* Data listing
━━━━━━━━━━━━━━━━

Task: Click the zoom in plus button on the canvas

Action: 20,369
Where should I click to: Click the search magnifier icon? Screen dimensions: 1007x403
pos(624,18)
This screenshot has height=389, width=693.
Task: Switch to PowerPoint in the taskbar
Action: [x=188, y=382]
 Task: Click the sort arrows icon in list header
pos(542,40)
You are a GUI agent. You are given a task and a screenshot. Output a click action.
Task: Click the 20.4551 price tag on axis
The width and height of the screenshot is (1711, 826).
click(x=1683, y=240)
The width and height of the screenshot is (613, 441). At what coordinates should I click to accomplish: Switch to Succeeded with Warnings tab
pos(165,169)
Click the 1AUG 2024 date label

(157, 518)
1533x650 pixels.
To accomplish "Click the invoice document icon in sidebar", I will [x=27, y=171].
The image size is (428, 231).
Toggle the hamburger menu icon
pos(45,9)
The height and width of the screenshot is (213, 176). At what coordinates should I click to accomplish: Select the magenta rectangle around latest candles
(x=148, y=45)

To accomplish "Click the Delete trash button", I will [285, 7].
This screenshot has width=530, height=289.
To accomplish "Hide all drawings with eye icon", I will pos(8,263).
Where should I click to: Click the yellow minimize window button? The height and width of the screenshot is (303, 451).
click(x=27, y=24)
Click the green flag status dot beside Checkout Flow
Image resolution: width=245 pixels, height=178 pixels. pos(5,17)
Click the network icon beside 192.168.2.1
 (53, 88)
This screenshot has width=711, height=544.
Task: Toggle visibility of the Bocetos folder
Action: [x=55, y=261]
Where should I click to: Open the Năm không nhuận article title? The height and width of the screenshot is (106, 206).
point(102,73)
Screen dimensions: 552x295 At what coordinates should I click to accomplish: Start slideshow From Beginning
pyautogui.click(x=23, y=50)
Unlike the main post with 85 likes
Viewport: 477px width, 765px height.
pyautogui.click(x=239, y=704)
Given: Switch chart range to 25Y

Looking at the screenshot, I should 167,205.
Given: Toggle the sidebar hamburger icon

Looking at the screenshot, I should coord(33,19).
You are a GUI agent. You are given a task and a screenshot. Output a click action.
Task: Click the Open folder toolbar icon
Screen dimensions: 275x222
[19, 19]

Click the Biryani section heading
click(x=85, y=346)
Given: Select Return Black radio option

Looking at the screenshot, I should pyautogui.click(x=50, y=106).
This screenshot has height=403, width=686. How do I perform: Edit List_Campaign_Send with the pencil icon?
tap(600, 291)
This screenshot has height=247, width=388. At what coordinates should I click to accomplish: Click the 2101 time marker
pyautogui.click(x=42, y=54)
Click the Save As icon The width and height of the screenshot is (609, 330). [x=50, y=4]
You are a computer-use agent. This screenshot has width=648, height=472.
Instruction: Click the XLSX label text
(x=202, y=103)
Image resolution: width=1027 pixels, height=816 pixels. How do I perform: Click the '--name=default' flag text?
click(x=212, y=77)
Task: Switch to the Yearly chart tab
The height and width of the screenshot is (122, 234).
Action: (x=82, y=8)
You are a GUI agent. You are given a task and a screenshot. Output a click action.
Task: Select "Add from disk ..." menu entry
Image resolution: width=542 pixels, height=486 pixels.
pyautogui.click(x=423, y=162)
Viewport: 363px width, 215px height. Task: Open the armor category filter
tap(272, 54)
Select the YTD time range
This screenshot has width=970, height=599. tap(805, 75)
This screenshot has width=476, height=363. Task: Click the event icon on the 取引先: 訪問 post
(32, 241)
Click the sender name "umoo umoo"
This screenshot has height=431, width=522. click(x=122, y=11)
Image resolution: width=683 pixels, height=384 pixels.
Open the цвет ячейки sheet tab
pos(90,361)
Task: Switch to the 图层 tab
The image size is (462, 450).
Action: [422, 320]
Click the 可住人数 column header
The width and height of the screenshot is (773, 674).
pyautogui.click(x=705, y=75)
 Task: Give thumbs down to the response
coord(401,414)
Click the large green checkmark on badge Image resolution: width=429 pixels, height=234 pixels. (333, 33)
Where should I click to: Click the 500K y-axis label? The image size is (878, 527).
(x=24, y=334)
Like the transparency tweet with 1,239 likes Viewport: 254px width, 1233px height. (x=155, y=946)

━━━━━━━━━━━━━━━━

All that is wanted is the stretch of lines above from the one containing "The width and height of the screenshot is (613, 441)." through the one containing "This screenshot has width=530, height=289.", duplicated exactly.

The width and height of the screenshot is (613, 441). At what coordinates should I click to accomplish: Switch to Succeeded with Warnings tab
pos(165,169)
Click the 1AUG 2024 date label

(157, 518)
1533x650 pixels.
To accomplish "Click the invoice document icon in sidebar", I will [x=27, y=171].
The image size is (428, 231).
Toggle the hamburger menu icon
pos(45,9)
The height and width of the screenshot is (213, 176). At what coordinates should I click to accomplish: Select the magenta rectangle around latest candles
(x=148, y=45)

To accomplish "Click the Delete trash button", I will [285, 7].
This screenshot has width=530, height=289.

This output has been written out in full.